◆ The task
As soon as the line containing "Given: Select the 271.68 data label" appears in the material below, start returning lines exactly, and end with the line containing "Given: Switch to list view layout".

◆ Task material
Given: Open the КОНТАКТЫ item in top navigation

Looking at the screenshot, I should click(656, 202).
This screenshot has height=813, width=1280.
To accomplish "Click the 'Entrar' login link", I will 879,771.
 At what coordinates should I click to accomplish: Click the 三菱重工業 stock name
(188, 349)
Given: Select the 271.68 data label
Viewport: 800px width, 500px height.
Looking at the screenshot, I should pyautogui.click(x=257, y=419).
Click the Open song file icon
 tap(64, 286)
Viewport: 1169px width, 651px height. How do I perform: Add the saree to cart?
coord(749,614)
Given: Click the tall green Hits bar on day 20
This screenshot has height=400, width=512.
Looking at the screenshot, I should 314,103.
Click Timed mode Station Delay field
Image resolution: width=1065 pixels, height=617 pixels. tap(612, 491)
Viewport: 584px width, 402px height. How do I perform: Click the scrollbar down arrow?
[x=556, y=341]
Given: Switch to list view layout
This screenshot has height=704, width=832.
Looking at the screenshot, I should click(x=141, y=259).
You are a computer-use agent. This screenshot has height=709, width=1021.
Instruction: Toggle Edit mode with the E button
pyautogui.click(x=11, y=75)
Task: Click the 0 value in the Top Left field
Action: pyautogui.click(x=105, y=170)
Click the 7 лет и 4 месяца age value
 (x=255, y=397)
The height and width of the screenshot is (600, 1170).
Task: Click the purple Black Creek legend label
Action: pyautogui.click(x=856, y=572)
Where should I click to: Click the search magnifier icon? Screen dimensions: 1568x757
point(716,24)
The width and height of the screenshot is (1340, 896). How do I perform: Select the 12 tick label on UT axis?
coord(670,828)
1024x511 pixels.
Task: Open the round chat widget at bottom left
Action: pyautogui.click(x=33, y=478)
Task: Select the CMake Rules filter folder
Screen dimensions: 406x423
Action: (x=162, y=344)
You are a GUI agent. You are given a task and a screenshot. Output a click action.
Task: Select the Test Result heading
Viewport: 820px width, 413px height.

◆ Exercise response
Given: Select the 271.68 data label
Viewport: 800px width, 500px height.
Looking at the screenshot, I should pyautogui.click(x=257, y=419).
Click the Open song file icon
 tap(64, 286)
Viewport: 1169px width, 651px height. How do I perform: Add the saree to cart?
coord(749,614)
Given: Click the tall green Hits bar on day 20
This screenshot has height=400, width=512.
Looking at the screenshot, I should 314,103.
Click Timed mode Station Delay field
Image resolution: width=1065 pixels, height=617 pixels. tap(612, 491)
Viewport: 584px width, 402px height. How do I perform: Click the scrollbar down arrow?
[x=556, y=341]
Given: Switch to list view layout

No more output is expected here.